Quote:
Originally Posted by Hammerhands
Howe is #2 if you include WHA points. #3 is Hull...
You should probably give him his money back.
Quote:
Originally Posted by AdamSchwartz
Might as well include his points in peewee too then!
I don't know hockey very well so I can't speak to how the WHA rates up to the NHL. Was it more of a minor league? Or was it an upstart and short-lived competitor to the NHL? If the latter, there would be precedent for including it when it comes to records and all-time leaders.

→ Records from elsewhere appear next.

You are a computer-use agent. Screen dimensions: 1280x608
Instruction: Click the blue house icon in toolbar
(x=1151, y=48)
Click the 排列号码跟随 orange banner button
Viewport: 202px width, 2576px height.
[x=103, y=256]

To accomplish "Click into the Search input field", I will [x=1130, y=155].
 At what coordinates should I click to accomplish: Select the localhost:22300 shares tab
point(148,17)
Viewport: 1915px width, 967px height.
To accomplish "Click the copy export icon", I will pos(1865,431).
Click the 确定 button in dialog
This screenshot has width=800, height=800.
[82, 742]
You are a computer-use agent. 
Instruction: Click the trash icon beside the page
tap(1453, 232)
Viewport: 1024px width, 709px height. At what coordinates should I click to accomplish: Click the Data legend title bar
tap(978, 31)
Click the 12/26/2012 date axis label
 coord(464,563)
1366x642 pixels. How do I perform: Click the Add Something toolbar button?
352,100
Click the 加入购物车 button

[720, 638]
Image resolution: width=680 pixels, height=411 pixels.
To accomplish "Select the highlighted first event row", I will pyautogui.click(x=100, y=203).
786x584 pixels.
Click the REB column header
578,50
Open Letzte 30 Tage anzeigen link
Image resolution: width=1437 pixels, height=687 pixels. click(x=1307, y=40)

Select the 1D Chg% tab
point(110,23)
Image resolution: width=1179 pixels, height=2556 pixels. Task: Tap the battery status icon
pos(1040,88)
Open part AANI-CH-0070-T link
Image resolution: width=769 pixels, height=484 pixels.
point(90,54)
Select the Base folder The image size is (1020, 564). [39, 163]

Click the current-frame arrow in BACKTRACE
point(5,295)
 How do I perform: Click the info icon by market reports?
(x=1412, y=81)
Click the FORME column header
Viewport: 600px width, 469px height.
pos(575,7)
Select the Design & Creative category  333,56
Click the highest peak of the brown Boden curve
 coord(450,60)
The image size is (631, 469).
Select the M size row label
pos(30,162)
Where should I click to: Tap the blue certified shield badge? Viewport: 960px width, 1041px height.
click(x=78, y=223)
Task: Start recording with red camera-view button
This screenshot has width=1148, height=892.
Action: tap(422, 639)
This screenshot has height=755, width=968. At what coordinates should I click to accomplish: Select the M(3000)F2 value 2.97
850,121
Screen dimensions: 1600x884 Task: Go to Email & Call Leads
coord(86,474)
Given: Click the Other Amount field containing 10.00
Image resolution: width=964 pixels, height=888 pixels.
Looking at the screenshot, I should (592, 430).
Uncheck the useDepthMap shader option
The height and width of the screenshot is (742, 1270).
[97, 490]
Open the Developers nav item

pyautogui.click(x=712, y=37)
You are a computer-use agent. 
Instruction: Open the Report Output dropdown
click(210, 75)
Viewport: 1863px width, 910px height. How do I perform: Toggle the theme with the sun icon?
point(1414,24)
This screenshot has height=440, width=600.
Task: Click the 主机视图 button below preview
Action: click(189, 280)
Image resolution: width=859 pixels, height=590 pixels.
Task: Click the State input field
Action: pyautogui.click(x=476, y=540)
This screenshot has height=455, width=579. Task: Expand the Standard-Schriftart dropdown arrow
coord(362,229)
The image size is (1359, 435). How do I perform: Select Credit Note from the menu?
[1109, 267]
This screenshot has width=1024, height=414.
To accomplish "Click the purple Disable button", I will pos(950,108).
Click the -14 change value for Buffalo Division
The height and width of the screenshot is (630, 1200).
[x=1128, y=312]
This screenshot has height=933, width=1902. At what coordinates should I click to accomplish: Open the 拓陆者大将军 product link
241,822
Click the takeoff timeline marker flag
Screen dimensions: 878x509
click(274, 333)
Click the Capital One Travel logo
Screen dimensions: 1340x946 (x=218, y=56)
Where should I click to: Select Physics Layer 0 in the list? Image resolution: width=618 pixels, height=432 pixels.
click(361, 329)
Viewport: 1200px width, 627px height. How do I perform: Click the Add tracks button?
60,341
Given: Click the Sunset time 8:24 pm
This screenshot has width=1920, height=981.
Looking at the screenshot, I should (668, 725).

For baseball, MLB (as the name suggests) considers totals from either the National League and American League. Most people know that part. Fewer people realize that the Federal League's two years also count in totals for record-keeping purposes. So Mordecai Brown ranks 55th in career wins (239), even though 31 of them came in that short-lived upstart circuit.
Of course, the minor leagues don't figure in MLB totals. Neither do the various winter leagues, the Mexican League, Japanese leagues or the Negro leagues. The Mexican League gets treated as a Triple-A minor league, which is about right in terms of its level of play. I would argue the JPPL should probably get similar comparisons as the Mexican League but for now, it is pretty much an entity unto itself. Regardless, the totals don't count, and shouldn't, in my opinion.
Of the all-black leagues prior to baseball's integration, the Negro American League may have compared very favorably with the MLBs, especially in the late 1930s and 1940s, but we'll never know. Of course, stats from that league range from incomplete to nonexistent, and even if they were reliable, you still would have an apples/oranges relationship going on. So how Oscar Charleston would have compared to Tris Speaker and Ty Cobb among the best CFs of the day is only the stuff of thought experiments.
In American football, the NFL includes players' stats from the AFL and the AAFC. So e.g. Len Dawson is listed for 239 career TD passes even though most of that was in the old maverick league. Y.A. Tittle shows up with 33,070 passing yards despite spending the first two in the AAFC.
On the other hand, the CFL and USFL are not counted in the records. So Warren Moon shows up in the books as having thrown for 49,325 yards rather than 70,553. Steve Young does not credit for the 4,102 yards he amassed for the L.A. Express, thus showing up at No. 32 with 33,124 yards. Of course, this all makes sense for one reason: the AFL and the AAFC eventually became a part of the NFL. The CFL and USFL have/did not. It also makes sense that the WLAF and NFL Europe stats are not included, as those are largely considered to be minor leagues.
Basketball is trickier. The NBA's all-time statistical rankings do not include ABA stats, so Julius Erving appears with 18,364 points rather than 30,026, the latter of which would put him sixth all-time. On the other hand, the NBA credits George Mikan for 10,156 points even though a sixth of those took place in the old BAA. When the Association celebrated its 50th anniversary, it clearly included the first three BAA seasons but not the preceding NBL (which merged with the BAA to form the NBA). Yet the NBA includes Schayes' 809 points in the NBL in its records.